(Work task): When a line contains the string "right", it counts once; give the total of such lines in the entries below and nothing else.

Top of Data provided

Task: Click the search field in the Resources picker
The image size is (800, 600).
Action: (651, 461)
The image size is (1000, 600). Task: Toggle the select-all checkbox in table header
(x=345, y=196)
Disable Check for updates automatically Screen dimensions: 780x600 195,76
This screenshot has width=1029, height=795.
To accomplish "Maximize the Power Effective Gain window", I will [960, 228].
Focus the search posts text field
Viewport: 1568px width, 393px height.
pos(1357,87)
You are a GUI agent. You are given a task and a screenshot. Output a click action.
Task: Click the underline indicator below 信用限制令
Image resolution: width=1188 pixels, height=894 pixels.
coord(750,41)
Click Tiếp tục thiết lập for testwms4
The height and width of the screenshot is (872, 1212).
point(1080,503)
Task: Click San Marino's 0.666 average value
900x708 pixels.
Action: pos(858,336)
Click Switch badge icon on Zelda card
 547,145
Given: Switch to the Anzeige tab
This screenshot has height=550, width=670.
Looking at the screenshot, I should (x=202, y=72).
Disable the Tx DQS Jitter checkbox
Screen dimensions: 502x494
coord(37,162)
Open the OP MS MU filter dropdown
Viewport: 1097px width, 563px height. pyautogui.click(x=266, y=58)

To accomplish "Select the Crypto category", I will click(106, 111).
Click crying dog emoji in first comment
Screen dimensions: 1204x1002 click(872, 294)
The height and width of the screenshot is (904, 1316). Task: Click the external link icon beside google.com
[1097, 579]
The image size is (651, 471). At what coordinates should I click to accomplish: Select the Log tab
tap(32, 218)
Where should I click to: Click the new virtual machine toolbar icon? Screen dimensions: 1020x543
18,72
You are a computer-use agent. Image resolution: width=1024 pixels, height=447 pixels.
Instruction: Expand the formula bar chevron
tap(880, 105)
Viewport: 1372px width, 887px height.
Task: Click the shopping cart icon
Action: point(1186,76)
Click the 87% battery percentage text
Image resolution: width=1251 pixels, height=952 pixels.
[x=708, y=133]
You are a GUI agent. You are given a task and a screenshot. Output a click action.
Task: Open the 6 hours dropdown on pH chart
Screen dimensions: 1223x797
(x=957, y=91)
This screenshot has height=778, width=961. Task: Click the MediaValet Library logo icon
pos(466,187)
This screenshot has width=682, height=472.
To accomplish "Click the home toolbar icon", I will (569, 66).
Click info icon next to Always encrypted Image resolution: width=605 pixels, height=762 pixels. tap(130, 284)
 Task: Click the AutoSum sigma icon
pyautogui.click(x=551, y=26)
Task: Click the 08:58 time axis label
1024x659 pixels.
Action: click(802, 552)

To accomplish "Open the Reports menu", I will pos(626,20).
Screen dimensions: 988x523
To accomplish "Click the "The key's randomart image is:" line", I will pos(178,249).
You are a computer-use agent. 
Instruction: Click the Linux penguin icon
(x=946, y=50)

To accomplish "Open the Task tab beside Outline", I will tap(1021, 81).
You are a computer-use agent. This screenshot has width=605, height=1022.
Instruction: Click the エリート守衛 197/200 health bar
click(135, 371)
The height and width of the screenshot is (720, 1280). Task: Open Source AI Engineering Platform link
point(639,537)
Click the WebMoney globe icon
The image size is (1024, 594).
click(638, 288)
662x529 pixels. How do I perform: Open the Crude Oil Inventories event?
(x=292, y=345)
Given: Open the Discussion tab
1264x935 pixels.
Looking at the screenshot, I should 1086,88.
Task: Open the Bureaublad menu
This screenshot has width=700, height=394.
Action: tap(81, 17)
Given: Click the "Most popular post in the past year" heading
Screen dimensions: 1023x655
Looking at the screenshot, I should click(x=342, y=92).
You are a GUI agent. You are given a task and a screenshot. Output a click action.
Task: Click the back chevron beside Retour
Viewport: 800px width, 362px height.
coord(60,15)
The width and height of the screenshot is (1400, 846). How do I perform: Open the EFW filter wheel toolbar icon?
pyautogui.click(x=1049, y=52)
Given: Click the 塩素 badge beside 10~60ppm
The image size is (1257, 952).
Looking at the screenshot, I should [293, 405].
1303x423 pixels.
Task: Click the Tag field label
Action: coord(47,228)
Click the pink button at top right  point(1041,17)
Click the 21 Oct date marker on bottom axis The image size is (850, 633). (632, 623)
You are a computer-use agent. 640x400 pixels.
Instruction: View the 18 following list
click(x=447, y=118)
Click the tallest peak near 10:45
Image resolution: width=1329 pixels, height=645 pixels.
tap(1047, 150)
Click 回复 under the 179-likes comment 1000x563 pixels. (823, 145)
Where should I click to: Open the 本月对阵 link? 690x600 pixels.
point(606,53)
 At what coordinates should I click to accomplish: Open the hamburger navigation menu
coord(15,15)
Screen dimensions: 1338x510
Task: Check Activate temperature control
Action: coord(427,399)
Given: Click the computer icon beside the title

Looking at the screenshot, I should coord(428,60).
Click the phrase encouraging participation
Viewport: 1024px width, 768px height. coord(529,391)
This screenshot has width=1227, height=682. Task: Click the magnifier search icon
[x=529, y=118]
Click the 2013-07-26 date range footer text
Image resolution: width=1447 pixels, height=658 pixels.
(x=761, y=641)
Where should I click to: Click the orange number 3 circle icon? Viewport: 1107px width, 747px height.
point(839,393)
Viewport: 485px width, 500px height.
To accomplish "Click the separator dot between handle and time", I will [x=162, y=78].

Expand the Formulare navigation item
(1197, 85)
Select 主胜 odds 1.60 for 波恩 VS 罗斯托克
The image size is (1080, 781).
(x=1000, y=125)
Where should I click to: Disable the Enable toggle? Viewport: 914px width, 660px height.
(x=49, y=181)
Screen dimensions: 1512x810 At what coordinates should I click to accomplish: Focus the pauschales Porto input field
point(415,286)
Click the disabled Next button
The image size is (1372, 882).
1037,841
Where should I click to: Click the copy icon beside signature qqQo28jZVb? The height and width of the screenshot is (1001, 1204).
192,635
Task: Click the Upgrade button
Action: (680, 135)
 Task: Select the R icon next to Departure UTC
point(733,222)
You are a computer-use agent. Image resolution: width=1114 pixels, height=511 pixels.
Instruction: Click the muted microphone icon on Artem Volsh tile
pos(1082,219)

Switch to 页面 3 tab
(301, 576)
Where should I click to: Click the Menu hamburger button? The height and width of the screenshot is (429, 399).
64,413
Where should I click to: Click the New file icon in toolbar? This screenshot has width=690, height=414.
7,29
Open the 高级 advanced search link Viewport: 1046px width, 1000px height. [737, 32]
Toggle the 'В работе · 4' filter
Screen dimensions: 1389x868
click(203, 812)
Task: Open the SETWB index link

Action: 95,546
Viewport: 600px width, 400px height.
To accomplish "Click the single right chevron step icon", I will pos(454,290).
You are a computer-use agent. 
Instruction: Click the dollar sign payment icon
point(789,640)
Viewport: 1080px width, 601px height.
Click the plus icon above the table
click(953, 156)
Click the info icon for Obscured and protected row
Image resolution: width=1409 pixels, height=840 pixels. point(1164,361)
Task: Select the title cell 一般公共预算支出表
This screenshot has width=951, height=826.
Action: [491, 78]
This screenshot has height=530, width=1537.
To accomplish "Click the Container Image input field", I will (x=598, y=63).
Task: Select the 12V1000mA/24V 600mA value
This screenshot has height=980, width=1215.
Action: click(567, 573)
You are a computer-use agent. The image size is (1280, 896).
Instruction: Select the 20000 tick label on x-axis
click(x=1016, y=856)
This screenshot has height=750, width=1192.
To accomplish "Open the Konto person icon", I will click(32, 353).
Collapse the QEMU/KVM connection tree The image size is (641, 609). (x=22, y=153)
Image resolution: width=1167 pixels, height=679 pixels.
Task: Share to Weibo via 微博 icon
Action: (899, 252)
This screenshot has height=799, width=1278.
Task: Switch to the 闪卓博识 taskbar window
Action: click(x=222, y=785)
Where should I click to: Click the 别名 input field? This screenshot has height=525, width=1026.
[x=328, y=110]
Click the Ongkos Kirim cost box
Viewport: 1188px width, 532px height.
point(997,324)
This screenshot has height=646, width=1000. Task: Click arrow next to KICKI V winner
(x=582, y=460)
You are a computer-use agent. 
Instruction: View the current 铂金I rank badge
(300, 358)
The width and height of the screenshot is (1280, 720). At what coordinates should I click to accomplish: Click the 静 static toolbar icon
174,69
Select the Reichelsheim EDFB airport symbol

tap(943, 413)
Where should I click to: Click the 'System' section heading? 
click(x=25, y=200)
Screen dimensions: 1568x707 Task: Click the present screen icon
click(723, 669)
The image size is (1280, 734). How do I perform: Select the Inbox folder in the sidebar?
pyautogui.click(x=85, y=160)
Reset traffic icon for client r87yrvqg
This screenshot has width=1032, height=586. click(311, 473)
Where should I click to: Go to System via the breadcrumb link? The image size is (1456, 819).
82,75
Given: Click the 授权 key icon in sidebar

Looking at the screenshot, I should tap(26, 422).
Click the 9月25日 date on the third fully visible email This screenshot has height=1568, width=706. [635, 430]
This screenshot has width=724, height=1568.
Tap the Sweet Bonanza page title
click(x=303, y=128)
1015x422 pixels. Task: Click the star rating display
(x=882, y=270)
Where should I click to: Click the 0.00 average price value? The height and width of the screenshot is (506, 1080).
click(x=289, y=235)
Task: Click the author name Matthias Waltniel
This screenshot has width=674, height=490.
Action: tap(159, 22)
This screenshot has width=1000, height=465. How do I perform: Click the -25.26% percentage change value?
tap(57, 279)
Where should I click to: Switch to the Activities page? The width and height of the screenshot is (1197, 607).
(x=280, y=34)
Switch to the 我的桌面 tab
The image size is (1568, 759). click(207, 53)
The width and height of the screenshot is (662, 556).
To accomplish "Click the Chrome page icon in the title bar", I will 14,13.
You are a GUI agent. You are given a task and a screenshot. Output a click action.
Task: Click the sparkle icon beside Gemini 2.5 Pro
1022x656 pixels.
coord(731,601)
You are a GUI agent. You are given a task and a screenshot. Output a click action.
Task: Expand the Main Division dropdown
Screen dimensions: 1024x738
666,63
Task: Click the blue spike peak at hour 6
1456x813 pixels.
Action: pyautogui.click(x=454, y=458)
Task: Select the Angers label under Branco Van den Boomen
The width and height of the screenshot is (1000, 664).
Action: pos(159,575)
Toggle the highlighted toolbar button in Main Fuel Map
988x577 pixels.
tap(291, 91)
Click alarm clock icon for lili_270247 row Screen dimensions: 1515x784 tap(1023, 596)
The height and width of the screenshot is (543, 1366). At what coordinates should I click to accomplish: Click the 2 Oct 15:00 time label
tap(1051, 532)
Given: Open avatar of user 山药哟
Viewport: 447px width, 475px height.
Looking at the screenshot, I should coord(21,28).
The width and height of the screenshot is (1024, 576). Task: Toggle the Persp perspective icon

Bottom of Data provided

(Written solution): 2